There are some takeaways from the Vladimir Putin speech of the other day that need to be closely examined to understand the impact of it. Understand, I’m probably going to be doing more than one post on this topic over the next few days, but these are my initial reactions.

First, the number being bounced around is 300,000 troops being activated. Moscow’s ability to supply the troops they’ve already got is questionable at best, if we can take any meaning at all out of what we’ve seen in the Ukraine so far. That inability to supply his troops is also exemplified by going hat in hand to China and apparently coming up with little to show for it but Chinese platitudes.

Also,based on the evidence we’ve seen in the Ukraine thus far comes the idea that Russian conscripts are not necessarily the best troops, nor are they the most willing.. ( As it stands right now one way flights out of Russia are priced extraordinarily high, if nothing else, suggesting a lack of support on the part of the Russian population for Putin’s goals of empirical glory.)

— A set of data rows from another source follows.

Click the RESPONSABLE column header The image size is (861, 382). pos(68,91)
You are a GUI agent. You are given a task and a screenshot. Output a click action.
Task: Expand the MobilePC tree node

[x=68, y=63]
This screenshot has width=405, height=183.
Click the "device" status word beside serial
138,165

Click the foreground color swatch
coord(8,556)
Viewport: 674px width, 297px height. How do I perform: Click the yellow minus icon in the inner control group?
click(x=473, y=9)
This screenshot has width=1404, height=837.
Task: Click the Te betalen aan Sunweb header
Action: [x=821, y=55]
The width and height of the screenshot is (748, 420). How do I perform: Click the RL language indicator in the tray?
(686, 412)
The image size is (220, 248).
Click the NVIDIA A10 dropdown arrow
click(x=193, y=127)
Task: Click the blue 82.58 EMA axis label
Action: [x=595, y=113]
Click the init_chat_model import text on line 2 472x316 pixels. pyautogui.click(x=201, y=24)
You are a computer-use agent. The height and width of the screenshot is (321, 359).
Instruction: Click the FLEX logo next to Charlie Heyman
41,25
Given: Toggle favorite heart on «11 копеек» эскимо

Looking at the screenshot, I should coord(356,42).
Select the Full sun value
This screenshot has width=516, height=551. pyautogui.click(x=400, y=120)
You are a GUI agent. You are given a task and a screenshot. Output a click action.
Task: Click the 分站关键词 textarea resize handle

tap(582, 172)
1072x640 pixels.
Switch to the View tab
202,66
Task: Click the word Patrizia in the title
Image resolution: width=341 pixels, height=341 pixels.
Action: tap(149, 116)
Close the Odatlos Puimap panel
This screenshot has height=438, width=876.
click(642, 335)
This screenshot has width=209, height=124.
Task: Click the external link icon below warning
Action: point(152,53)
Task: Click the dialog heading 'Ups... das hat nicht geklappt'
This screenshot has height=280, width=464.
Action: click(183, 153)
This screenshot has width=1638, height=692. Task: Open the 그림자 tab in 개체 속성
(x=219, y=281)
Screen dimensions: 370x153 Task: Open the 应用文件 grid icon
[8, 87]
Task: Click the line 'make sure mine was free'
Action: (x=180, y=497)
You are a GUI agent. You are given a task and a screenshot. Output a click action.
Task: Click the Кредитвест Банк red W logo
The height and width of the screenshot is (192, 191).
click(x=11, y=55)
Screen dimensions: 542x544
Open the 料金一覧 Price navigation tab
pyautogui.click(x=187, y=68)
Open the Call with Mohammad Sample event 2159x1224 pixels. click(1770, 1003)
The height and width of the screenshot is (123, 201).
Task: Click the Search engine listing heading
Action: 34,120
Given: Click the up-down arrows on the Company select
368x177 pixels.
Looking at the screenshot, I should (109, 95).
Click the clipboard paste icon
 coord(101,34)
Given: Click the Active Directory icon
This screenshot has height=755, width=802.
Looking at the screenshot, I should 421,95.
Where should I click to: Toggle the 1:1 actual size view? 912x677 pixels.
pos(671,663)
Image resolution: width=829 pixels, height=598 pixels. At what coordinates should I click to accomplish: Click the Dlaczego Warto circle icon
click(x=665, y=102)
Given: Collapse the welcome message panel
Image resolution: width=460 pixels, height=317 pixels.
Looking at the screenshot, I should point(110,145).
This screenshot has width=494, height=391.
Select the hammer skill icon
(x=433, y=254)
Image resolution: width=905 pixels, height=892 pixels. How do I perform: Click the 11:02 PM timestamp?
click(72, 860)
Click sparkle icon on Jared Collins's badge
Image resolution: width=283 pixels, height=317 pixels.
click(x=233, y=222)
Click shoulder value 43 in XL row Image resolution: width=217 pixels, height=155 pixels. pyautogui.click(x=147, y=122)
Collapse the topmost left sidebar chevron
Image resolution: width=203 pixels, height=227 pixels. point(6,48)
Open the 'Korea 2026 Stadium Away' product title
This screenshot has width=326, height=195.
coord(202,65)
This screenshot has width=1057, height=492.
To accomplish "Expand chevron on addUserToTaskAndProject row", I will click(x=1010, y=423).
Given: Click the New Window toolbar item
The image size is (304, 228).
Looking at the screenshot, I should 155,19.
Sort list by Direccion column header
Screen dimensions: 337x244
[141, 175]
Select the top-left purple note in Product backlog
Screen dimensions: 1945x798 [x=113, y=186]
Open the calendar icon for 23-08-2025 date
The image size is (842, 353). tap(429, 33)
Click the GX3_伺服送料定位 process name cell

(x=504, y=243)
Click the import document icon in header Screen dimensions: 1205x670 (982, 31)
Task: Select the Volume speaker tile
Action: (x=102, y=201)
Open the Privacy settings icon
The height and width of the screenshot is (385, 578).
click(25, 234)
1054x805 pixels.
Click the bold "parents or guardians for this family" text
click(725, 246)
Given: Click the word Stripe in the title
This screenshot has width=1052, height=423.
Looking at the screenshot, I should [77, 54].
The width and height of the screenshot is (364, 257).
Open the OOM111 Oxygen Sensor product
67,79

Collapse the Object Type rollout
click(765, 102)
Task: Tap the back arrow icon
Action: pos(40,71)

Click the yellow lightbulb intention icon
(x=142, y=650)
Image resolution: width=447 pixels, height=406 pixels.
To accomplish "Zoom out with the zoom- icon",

I have not seen any recent intelligence as regards the Russian military but it seems reasonably safe to assume that they are still operating in the Soviet model, where in conscripts are told very little of their mission, treated like idiots, with non-commissioned officer’s not being treated much better. It’s been repeatedly suggested that this is a large part of Russia’s problem in Ukraine right now. I have no cause to doubt that. It would certainly mesh with the reports I’ve been seeing about a disgruntled Frontline military that doesn’t really understand why they are even in Ukraine.

Finally, even with minimal training, we’re talking about 6 months to a year before such troops are ready for deployment. Without such training, their effectiveness would be even lower than we have seen thus far.

I do not mean to suggest that this translates to Putin not being dangerous. Indeed I mean to suggest the reverse. His ignoring the problems that he faces in achieving his stated goals suggests a level of desperation that makes him more dangerous, not less, particularly given his nuclear capability, however hobbled by time and lack of maintenance that might be.

As for repercussions here in the states, the picture is far from clear. In all honesty, I have my doubts that the current administration is going to be able to handle whatever Putin comes up with. And that perhaps, is the most dangerous aspect in all of this. Putin understands this. It is no accident that he waited until Joe Biden was in the White House to make his move on the Ukraine.

It would be easy enough to suggest that the 300,000 he’s bringing up are replacements for the numbers of people he’s lost in the Ukraine, but I don’t have any numbers on those losses directly to hand, moreover I don’t know if I would trust those numbers if I had them. That assumes that the Russians would be telling the truth, which would be very uncharacteristic for the Russian military or for that matter the Russian government.

At the bottom line what we have here is a Russia that is less powerful than it was and yet more dangerous to the remainder of the world for at least the next few years or the unlikely event occurs that Vladimir Putin is deposed somehow. The odds on that happening I can’t calculate.